● **WORK ITEM A**
Do these three statements agree with the reggae review? (i) Culture's debut album came out in 1977. (ii) Lloyd Parks produced the comeback album. (iii) The original lineup of Culture reunited in 1986. For each, answer yes or no and quote the deciding words of the review.
● **WORK ITEM B**
Write out a passage of the reggae review word for word, beginning at the words "Culture was a" and stopping after the words "irresistible dance numbers.".

● **PAGE TEXT**
-------
LONG AVAILABLE only as an import, Culture's 1977 debut album "Two Sevens Clash" has often been cited by reggae insiders as a masterpiece. Finally released in the U.S. last year, the album lives up to the claims.
Culture was a Jamaican vocal trio that borrowed Motown's harmonies, put them to a syncopated reggae beat and transformed the mix with a messianic sense of Rastafarianism. Over an unpolished, infectious dance beat defined by Sly Dunbar and Lloyd Parks and over the soothing harmonies of his mates, Joseph Hill cried out like an Old Testament prophet about the coming doom of the wicked and the rise of the righteous.
After various changes and breakups, the original Culture lineup was reunited in 1986, and their comeback album "Culture at Work" harks back to their landmark debut. The Sly Dunbar & Robbie Shakespeare production gives the music a state-of-the-art quality, and there are even two irresistible dance numbers.
The core of the album, though, is still Hill's denunciations of Jamaican ghetto life and his call for spiritual uplift and unity. If the effect is not quite as apocalyptic as before, this is still some of the most passionate reggae in years.
"Two Sevens Clash" (Shanachie 44001) and "Culture at Work" (Shanachie 43047). Appearing Sunday at Kilimanjaro's Heritage Hall.
-------
● **DATA BELOW**
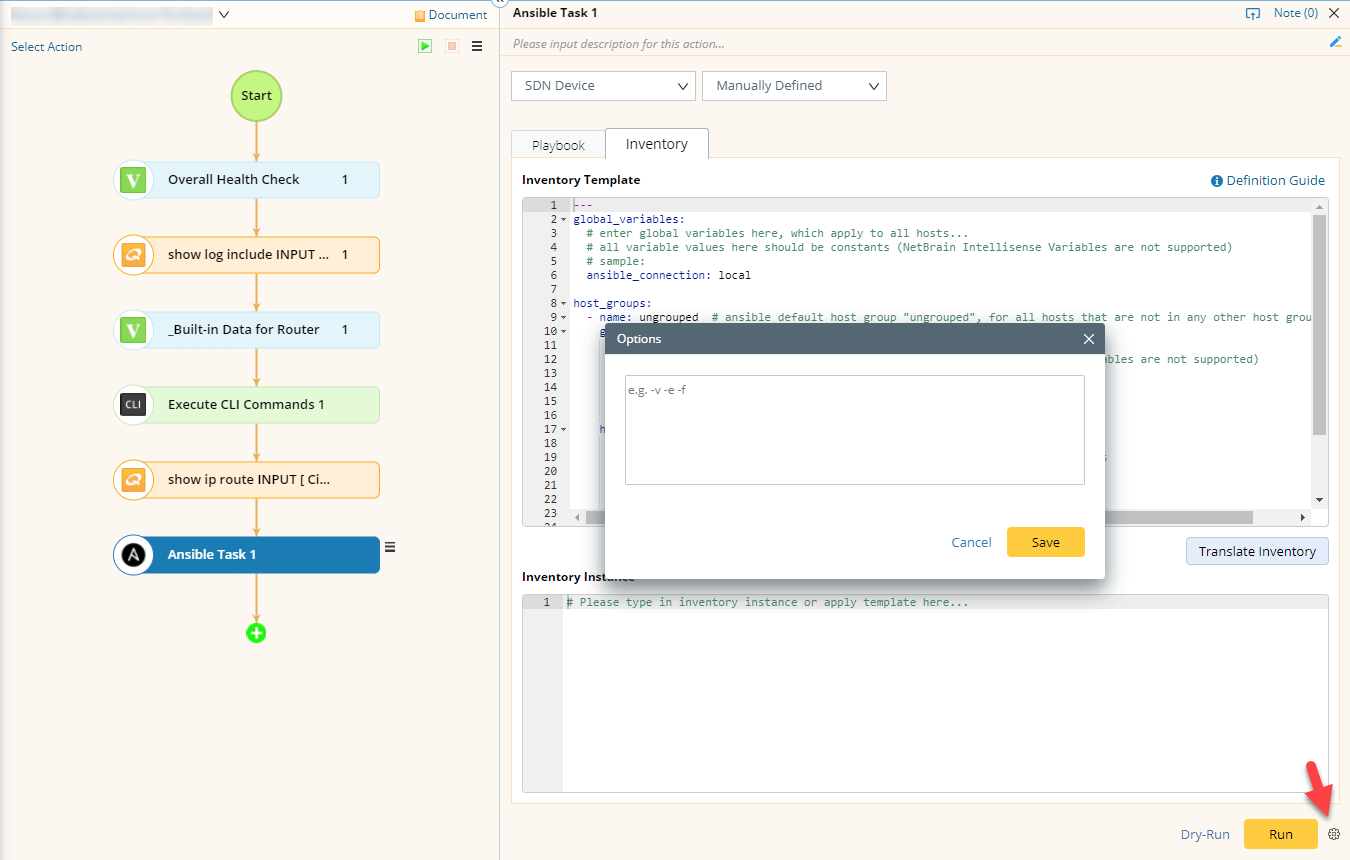Select the Inventory tab
The width and height of the screenshot is (1350, 860).
pos(656,144)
-------
● **PROBLEM SOLUTION A**
(i) Yes: "Culture's 1977 debut album"
(ii) No: "The Sly Dunbar & Robbie Shakespeare production"
(iii) Yes: "the original Culture lineup was reunited in 1986"

● **PROBLEM SOLUTION B**
Culture was a Jamaican vocal trio that borrowed Motown's harmonies, put them to a syncopated reggae beat and transformed the mix with a messianic sense of Rastafarianism. Over an unpolished, infectious dance beat defined by Sly Dunbar and Lloyd Parks and over the soothing harmonies of his mates, Joseph Hill cried out like an Old Testament prophet about the coming doom of the wicked and the rise of the righteous.
After various changes and breakups, the original Culture lineup was reunited in 1986, and their comeback album "Culture at Work" harks back to their landmark debut. The Sly Dunbar & Robbie Shakespeare production gives the music a state-of-the-art quality, and there are even two irresistible dance numbers.